— BEGIN Given passage —

A Palestinian demonstrator holds rocks during clashes with Israeli security forces, at Hizme checkpoint near the West Bank city of Ramallah, Sept. 30, 2015.
A Palestinian demonstrator holds rocks during clashes with Israeli security forces, at Hizme checkpoint near the West Bank city of Ramallah, Sept. 30, 2015.

Israel said Thursday it had asked Facebook and YouTube to remove videos it says have been encouraging Palestinian violence against Israelis in the past week.

Four Israelis have been killed in Jerusalem and the occupied West Bank in the past week, and two Palestinians have been shot dead and scores injured in clashes with security services. Three suspected Palestinian assailants have been killed by police.

Foreign Ministry spokesman Emmanuel Nahshon, providing an excerpt from a letter sent to Google Israel, whose parent company owns YouTube, said contact also had been made with Facebook.

"The videos depict recent terror attacks, praise the assailants and present Jews and Israelis in a hateful and racist manner, and since their publishing, three more attacks have taken place so far," the letter said.

Representatives of Facebook and Google Inc. said they could not comment on specific videos or contacts with governments.

"YouTube has clear policies that prohibit content like gratuitous violence, hate speech and incitement to commit violent acts, and we remove videos violating these policies when flagged by our users," said Google spokesman Paul Solomon.

Videos cited

The letter to Google included two YouTube video links, one of which has already been removed.

In one clip, archived on an Israeli news site, a song in Arabic-accented Hebrew calls for the killing of "Zionists" while another is an animation of the drive-by shooting of an Israeli couple killed in the West Bank a week ago.

— END Given passage —
— BEGIN Dataset —

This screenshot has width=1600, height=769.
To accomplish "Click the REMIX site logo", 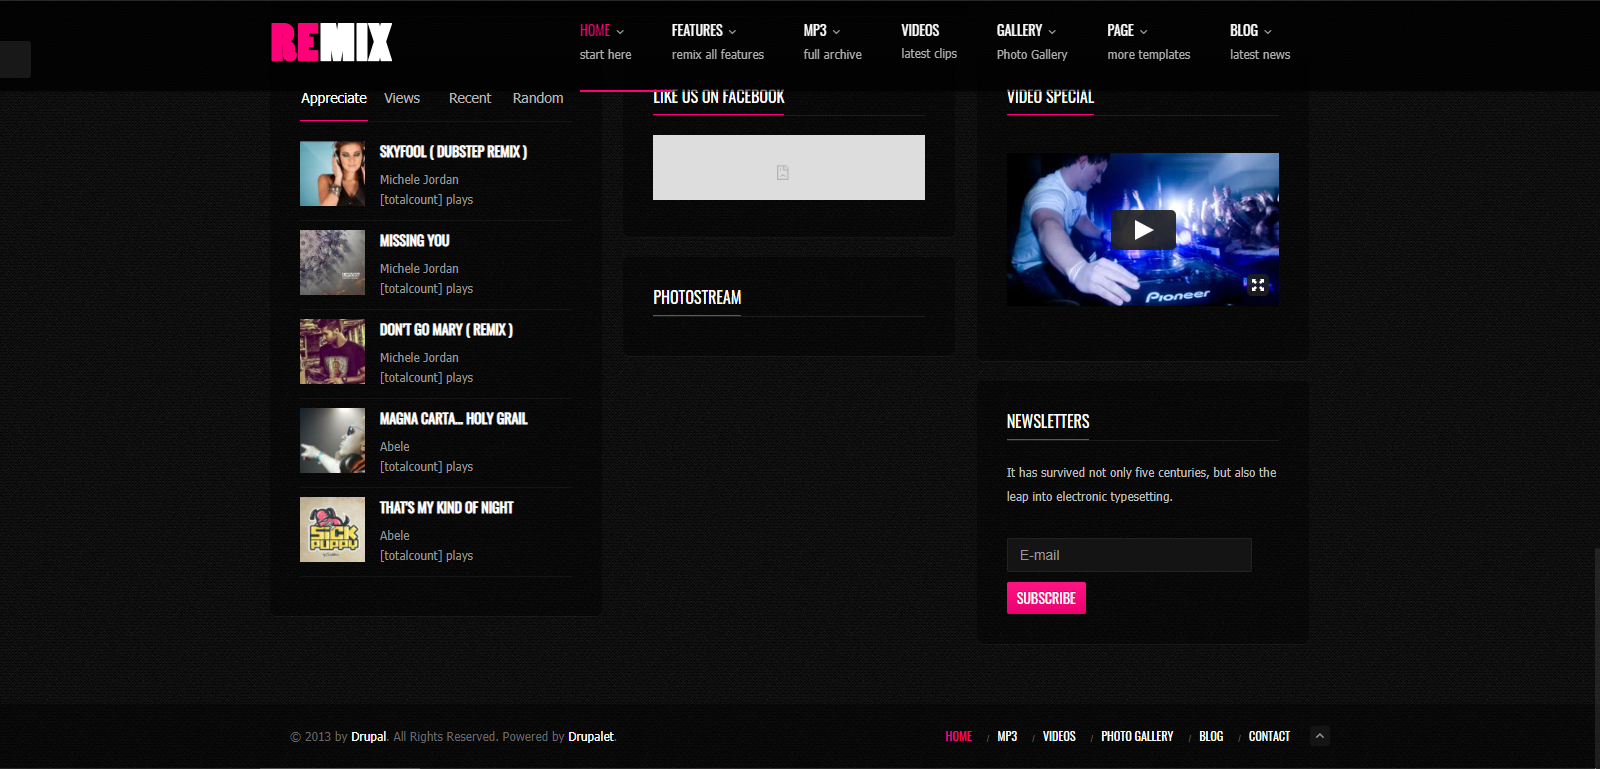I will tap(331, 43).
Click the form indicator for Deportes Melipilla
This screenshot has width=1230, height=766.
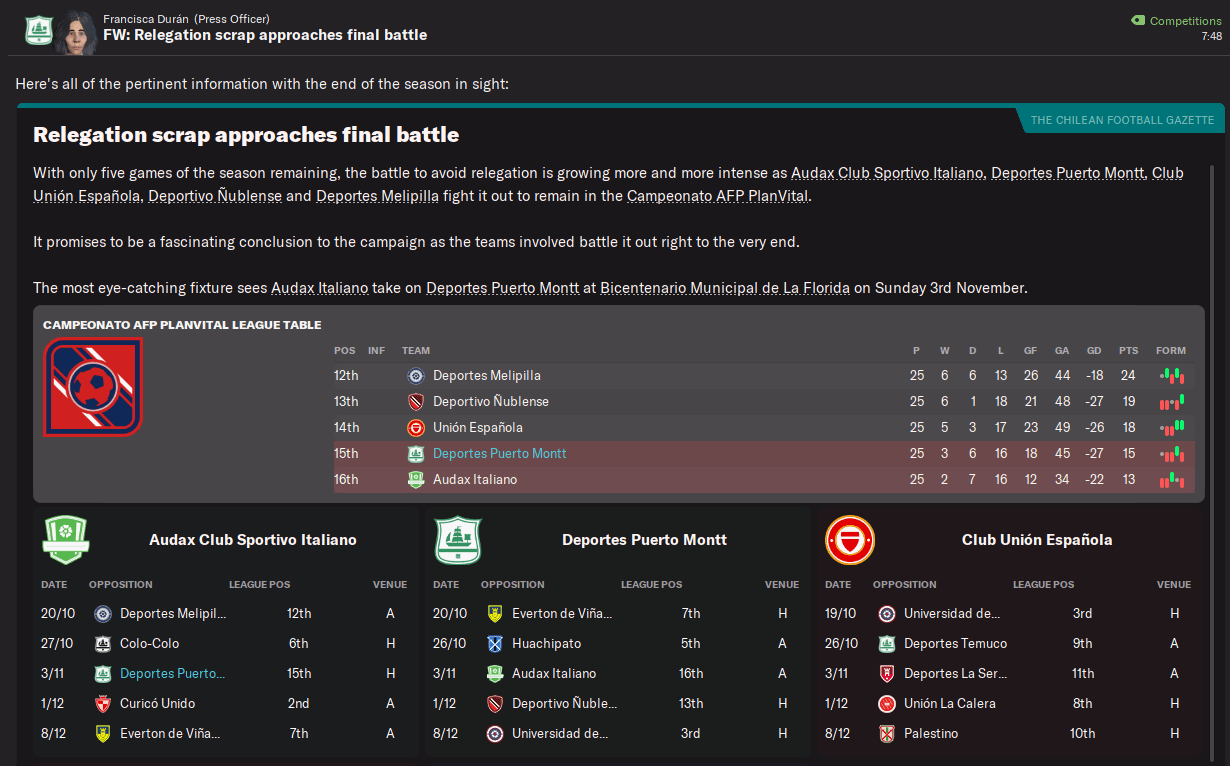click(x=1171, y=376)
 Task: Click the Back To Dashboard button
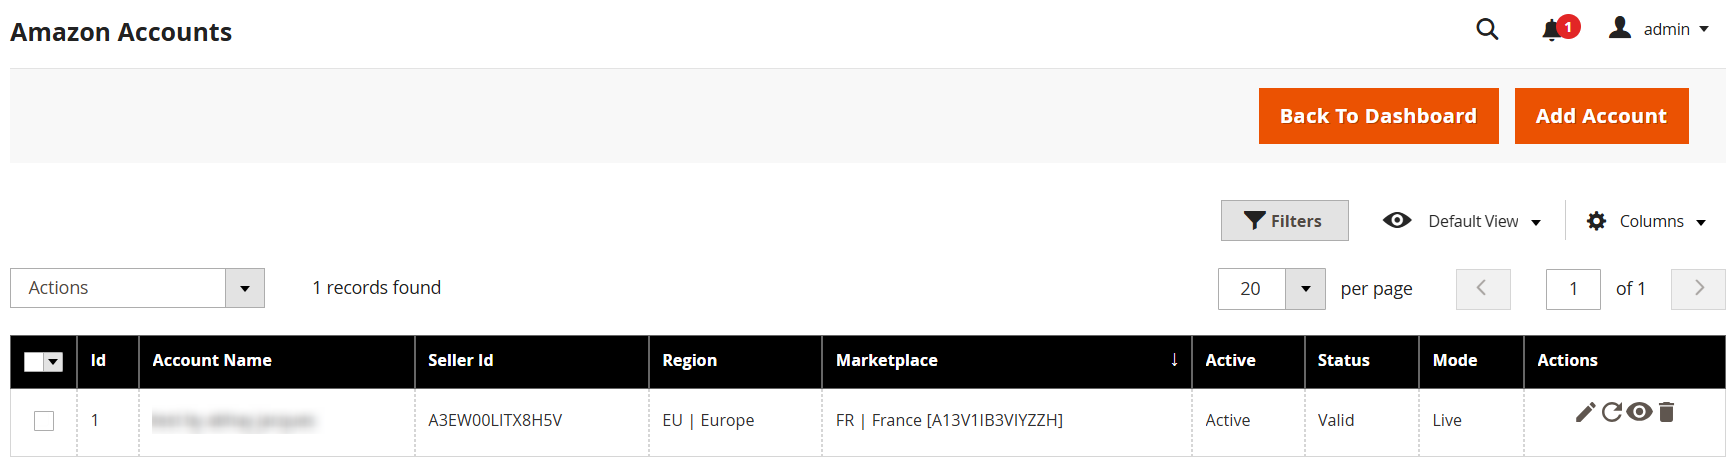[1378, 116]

— END Dataset —

Tasks to carry out -
1. In the news article, how many YouTube video links did the letter to Google include?
2. In the news article, rewrite the part between "Representatives of Facebook" and "spokesman Paul Solomon.", inclusive, with "prohibit" replaced by "forbid".
3. Translate this sentence from the news article into Spanish: "Representatives of Facebook and Google Inc. said they could not comment on specific videos or contacts with governments."

Written responses -
1. Two

2.
Representatives of Facebook and Google Inc. said they could not comment on specific videos or contacts with governments.

"YouTube has clear policies that forbid content like gratuitous violence, hate speech and incitement to commit violent acts, and we remove videos violating these policies when flagged by our users," said Google spokesman Paul Solomon.

3. Representantes de Facebook y Google Inc. dijeron que no podían comentar sobre videos específicos ni sobre contactos con gobiernos.